Over time, automation erases large groups of the "lower-skilled" class of workers because automating their functions is easier. As AI and the associated spectrum of ML/robotics accelerates, the second group is "attacked" first by productivity enhancement tools (which force multiply one doctor to do the work of seven) and then, ultimately, full automation and remote operation. More importantly, society recognizes these trends and is less apt to have confidence there is a long-term capacity of groups to accelerate their wage gains and thus their housing consumption. In this environment, economic stimulus works--through standard liquidity expansions--but interest rates remain bound to zero because the new investment gains tend to be in areas that automate away low-skilled labor, or, over time, to concentrate into hub and spokes much more productive high skilled laborers. There is no simple policy by which government can rapidly upskill wage potential through economic stimulus.
This trend explains the overwhelming transition of technical societies to move toward zero interest rates and to be locked there. Japan was first--and achieved this in isolation first. Now other nations follow in turn. In short, all new investments tend to reduce long-term cashflow capture prospects of increasing segments of the population. ZIRP thus becomes a gravity-like force blocking the prospects of rising rates--with increasing strength.
So where does this lead? If one assumes technology maintains a Kurzweil acceleration (and I do), then more and more skills are subsumed by automation quicker and quicker. This eventually reaches a point where more and more (and eventually all) humans fall into the low-skilled pool of "human-robot workers" who have very little prospect of securing a long-term cashflow demand (like delivery drivers). Further, even those with high skills are under constant threat of medium-term automation first by highly enabled super-producers and ultimately by full automation.
I have seen this trend play out several times--for example, in the securities trading industry where fewer and fewer super producers can eliminate pools of highly skilled people until they too are automated.
Over time, this leads to a glut of liquidity as investment shifts toward more and more productive firms (e.g. Amazon and Google) and they, in turn, invest in more and more AI/robotics that eliminates more and more skilled wage power from the workforce. This trend only accelerates and never reverses. (AI never gets stupid, dies, or weakens). In such an environment, training data becomes currency until it is no longer needed--but all potential training data becomes a key economic asset of any firm. To the extent that data is locked in humans (e.g. a law firm) the value of such players tends to fall and their powers diminish until they too can be broken by automation. Then consolidation into a few power firms is inevitable. Anti-globalism attempts to stop this trend at national borders but is likely futile in the medium term.

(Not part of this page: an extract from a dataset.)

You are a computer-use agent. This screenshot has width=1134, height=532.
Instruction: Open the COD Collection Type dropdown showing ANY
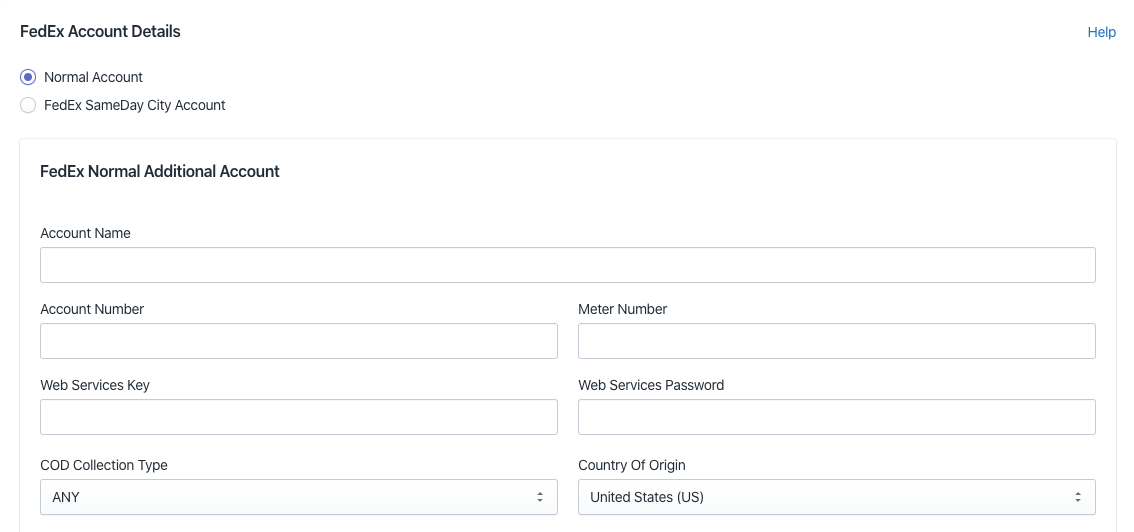(x=299, y=497)
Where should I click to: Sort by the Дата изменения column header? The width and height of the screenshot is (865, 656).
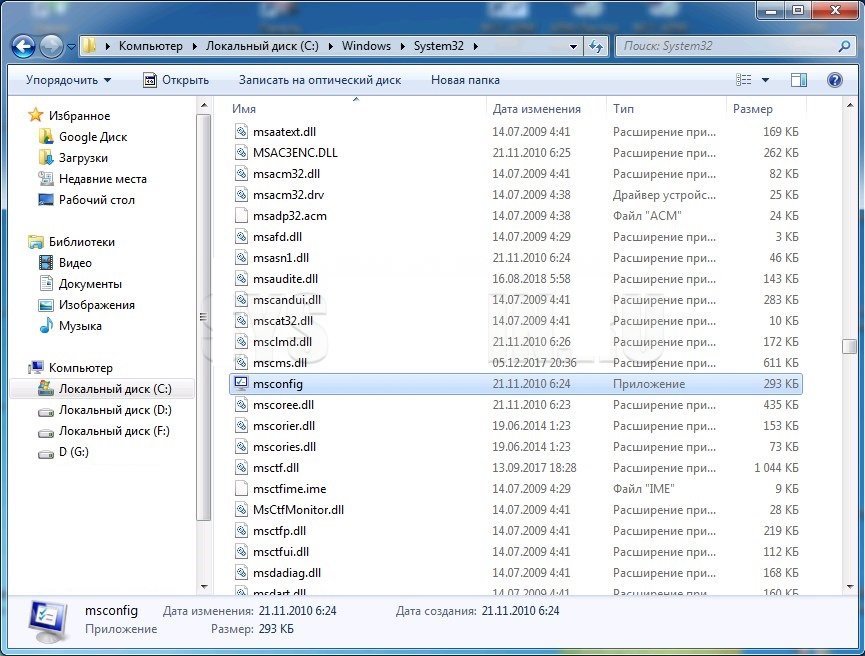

In the long run, humans are increasingly reliant on the few firms with the investment capacity to accelerate AI investment--and these firms garner most capital investment.
The inevitable outcome is that most people do menial work while a few dominant shareholders of the AI intensive firms consolidate wealth.
The next and last portion of this becomes more speculative, but my guess is that these firms effectively become "national" or socialized and their productivity is socialized. UBI will result as a "dividend" for the last vestiges of market operations of society--I give markets about 30 years to live. For now, I believe this view of technology and economics explains most of the macro-social trends that the highly developed world is experiencing and will continue to do so for the next 10 years at least. If I had to speculate on a "post-market" world, it will be entirely algorithmic.